Заключенная журналистка Ольга Класковская также сидела в гомельской женской колонии. Она говорит, что, хотя там не было такого явления, как заключенные с «низким статусом», в отдельных случаях к некоторым категориям осужденных отношение могло быть худшим.

— Очень позорной считается статья за детоубийство, — говорит Ольга, — встречала женщин, сидевших за изготовление порнографии с собственными детьми. Казалось бы, в мужской колонии такие заключенные высоко голову не подняли бы, а у нас я не замечала, чтобы их кто-то дискриминировал. Некоторые бросали нехорошие взгляды, но в основном относились ровно. Люди в погонах к ним вообще даже с какой-то, как мне казалось, теплотой относились. Не знаю, с чем это связано. В общем, одна из детоубийц в гомельской колонии была назначена на должность бригадира на фабрике. Разве что пренебрежительное отношение было со стороны осужденных к женщинам, которые шли по статье 174 (Уклонение родителей от содержания детей. — Прим. ред.). Это статья об алиментах. Для меня было открытием, что таких женщин в колонии очень много. Их никто не избивал, конечно, но относились свысока, это бросалось в глаза. Другие заключенные обсуждали между собой с осуждением, мол, попропивали своих детей, алкашихи. Обычно осужденные по алиментам были очень бедны, никакой одежды не имели, посылок не получали — из-за этого к ним тоже относились как к неполноценным.
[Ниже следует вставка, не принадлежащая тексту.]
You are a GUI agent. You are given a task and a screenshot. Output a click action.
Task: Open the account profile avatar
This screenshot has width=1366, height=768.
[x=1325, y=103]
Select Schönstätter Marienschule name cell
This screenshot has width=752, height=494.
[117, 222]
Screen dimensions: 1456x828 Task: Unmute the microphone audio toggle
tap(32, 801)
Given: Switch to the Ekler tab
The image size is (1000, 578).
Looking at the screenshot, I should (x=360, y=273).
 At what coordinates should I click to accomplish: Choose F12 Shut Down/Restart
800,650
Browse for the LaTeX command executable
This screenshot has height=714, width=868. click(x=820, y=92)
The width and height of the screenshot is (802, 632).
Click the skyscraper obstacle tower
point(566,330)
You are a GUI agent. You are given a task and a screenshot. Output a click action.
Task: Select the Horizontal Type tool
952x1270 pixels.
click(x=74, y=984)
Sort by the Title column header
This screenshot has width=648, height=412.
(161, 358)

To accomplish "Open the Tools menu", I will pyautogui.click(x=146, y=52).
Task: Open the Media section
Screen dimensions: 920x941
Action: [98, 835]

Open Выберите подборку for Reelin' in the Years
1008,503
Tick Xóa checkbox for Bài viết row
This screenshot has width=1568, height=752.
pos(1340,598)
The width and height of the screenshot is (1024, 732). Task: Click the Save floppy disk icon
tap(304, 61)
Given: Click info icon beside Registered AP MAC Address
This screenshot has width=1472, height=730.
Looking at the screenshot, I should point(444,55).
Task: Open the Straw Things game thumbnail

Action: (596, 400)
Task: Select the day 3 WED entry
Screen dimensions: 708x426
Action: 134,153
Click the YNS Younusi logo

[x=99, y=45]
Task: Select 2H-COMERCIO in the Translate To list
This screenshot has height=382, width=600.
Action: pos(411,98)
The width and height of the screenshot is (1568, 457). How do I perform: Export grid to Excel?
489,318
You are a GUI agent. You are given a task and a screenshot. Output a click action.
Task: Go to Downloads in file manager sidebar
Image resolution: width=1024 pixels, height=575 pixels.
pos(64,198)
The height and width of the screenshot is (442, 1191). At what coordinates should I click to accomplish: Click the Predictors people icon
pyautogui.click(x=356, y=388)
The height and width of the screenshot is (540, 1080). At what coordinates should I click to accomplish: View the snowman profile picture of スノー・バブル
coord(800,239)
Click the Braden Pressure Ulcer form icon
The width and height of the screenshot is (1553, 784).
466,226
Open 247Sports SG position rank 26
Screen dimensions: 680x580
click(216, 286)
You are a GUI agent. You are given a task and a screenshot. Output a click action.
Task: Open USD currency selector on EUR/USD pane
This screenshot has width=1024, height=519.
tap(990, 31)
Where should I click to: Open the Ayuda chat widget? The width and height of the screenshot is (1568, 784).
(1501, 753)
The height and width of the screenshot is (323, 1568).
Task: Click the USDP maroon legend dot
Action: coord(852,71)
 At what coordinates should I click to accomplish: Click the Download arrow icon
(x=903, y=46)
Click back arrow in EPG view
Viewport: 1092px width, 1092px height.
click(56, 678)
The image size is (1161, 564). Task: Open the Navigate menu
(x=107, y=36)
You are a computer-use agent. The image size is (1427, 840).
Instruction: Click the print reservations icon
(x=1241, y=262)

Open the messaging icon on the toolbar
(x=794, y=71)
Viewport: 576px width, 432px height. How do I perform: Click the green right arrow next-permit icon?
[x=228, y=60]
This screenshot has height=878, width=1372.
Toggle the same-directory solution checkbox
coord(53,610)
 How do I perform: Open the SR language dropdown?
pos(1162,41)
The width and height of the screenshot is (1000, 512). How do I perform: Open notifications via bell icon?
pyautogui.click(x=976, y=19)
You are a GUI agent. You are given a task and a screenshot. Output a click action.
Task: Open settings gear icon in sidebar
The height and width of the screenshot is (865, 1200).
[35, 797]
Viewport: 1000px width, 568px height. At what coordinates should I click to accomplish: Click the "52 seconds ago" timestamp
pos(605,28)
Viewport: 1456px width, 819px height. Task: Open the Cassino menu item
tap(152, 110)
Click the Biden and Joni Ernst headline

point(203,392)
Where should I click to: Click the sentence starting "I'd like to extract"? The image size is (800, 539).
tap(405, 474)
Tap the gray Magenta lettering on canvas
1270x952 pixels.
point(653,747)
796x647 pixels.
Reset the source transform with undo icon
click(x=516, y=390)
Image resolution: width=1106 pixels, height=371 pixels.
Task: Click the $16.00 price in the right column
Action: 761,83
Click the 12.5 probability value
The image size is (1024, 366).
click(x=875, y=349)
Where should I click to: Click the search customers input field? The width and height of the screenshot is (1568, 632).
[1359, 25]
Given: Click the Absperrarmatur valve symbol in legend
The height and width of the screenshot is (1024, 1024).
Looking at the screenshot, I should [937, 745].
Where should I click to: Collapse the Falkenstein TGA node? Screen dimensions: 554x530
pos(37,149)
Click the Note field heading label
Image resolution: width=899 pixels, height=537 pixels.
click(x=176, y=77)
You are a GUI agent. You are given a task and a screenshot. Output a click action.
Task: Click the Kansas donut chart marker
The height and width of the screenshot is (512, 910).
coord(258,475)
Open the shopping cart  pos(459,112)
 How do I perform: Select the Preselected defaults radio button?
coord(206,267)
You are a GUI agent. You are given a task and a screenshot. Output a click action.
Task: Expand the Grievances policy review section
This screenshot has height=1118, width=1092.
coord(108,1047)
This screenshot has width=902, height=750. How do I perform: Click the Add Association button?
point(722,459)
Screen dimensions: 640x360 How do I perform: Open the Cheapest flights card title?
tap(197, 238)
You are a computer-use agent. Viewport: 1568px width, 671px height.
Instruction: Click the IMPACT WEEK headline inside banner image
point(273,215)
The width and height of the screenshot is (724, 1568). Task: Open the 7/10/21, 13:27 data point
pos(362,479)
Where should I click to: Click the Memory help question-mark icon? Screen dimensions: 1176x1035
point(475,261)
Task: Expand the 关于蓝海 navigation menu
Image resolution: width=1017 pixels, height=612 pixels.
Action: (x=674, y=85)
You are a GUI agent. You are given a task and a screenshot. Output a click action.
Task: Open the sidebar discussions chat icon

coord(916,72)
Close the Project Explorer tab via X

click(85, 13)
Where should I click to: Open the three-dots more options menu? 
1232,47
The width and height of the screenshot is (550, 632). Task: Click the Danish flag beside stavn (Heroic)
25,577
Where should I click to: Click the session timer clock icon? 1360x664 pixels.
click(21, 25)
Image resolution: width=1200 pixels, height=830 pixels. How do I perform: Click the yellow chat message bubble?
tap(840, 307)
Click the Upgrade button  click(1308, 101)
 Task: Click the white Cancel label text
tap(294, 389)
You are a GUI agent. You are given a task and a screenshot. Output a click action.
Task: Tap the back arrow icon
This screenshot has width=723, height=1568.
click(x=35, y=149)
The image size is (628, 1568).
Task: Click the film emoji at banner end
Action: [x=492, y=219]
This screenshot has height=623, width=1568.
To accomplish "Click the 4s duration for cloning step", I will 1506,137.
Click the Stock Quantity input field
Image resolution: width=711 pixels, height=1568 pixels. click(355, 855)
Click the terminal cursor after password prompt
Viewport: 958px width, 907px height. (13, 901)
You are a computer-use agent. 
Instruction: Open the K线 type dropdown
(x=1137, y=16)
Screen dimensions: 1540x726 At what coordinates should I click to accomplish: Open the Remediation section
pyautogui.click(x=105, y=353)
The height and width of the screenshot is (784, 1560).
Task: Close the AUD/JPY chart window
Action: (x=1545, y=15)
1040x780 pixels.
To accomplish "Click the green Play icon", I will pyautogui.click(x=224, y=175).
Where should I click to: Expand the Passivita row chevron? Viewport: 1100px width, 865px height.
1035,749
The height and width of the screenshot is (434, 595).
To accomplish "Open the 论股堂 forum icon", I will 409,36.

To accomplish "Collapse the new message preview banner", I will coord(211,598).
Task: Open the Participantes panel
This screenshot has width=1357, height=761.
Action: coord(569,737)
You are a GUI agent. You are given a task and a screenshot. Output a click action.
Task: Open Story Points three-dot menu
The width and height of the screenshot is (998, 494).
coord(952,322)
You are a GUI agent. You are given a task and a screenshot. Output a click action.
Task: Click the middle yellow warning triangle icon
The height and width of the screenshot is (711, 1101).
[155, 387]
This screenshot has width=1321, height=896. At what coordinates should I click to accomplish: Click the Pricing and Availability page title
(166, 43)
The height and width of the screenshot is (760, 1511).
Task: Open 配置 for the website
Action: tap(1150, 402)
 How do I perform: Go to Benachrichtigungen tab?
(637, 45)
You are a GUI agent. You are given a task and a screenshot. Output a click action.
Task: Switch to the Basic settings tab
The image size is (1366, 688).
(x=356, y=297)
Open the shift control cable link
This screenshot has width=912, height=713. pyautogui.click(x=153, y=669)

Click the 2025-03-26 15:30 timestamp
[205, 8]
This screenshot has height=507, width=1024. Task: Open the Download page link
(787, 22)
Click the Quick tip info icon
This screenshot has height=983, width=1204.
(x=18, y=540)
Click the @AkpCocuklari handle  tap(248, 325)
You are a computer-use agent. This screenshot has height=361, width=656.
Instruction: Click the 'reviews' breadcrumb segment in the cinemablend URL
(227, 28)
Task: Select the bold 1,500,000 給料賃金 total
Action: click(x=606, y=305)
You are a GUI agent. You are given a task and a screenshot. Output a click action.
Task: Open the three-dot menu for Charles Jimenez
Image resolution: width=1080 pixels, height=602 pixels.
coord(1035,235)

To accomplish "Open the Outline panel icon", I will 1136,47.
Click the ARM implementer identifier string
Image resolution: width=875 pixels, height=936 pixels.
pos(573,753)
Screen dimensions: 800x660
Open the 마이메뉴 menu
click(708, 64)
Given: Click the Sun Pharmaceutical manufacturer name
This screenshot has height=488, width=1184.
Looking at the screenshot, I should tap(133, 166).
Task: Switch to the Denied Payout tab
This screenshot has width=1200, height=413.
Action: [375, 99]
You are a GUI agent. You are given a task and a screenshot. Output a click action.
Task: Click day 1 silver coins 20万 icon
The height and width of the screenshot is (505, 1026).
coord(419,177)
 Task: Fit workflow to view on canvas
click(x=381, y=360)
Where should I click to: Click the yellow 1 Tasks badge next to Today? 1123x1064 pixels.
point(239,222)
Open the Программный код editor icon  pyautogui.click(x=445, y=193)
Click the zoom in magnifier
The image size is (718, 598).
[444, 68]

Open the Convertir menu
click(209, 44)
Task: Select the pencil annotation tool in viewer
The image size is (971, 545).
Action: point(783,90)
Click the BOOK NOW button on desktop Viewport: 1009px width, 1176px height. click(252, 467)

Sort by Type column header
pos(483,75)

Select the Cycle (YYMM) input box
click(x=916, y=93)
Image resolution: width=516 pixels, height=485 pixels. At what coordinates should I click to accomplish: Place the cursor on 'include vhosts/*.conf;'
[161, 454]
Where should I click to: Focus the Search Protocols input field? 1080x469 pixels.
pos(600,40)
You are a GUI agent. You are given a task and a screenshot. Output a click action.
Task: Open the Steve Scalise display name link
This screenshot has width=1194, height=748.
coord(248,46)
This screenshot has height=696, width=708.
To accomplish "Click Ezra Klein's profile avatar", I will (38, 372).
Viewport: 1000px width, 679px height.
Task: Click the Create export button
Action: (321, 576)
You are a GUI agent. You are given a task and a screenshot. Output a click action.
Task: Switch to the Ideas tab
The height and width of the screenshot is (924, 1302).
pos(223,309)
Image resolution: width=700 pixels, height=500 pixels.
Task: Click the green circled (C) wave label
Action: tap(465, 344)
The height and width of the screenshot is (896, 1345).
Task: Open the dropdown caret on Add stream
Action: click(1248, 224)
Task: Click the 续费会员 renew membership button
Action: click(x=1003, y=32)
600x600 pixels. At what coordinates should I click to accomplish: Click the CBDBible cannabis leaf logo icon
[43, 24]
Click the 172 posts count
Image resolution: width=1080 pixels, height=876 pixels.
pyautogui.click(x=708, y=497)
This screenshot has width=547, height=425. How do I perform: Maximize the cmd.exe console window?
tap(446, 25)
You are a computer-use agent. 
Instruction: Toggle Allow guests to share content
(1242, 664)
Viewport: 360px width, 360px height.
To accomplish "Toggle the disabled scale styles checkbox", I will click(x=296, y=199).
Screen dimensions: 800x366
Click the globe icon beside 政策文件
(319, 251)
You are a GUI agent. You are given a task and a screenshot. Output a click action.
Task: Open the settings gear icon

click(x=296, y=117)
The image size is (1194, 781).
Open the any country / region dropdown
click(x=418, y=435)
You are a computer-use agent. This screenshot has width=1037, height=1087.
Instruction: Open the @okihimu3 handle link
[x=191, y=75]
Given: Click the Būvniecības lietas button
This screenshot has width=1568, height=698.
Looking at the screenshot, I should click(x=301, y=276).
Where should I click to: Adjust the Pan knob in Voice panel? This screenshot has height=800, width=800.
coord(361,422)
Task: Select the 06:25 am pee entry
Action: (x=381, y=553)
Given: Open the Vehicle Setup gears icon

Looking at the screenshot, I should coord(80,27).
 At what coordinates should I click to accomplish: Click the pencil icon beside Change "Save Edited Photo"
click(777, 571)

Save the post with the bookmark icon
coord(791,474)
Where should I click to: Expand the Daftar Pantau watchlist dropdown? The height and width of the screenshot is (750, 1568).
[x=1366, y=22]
Многие свысока на них смотрели, шутили, насмехались, сплетни о них распространяли, хотя и сами сидели за очень страшные преступления.

У них юридически такой статус, как «обязанное лицо», так как то, что они получают срок за решеткой, означает, что они не рассчитались с государством по долгам, по алиментам. Они работают на фабрике в колонии, и у них списывают бóльшую часть зарплаты. Администрация хочет, чтобы и остаток, который не списывается автоматически, они тоже отдавали, выплачивая долг за алименты. Часто эти женщины начинают сопротивляться, так как, конечно, хотят хоть какую-то копейку себе оставить. Чтобы хотя бы элементарно туалетную бумагу купить, пасту, зубную щетку. Тогда администрация (этим занимаются начальники отрядов) начинает создавать им бытовой прессинг: перебрасывают с одной шконки на другую, переводят между секциями. Такие нечеловеческие методы. Приходит начальник отряда за 5 минут до отбоя — не дай бог, если ты не в постели еще, это грубое нарушение — и говорит женщине, которая не отписала деньги: «Ты переезжаешь в другую секцию». И она должна схватить свой матрас, вещи забрать и успеть добежать в этом стрессовом состоянии за несколько минут. Если на следующий день она не отпишет деньги — ее будут перебрасывать снова, и снова, и снова. Вот такие пытки я очень часто наблюдала.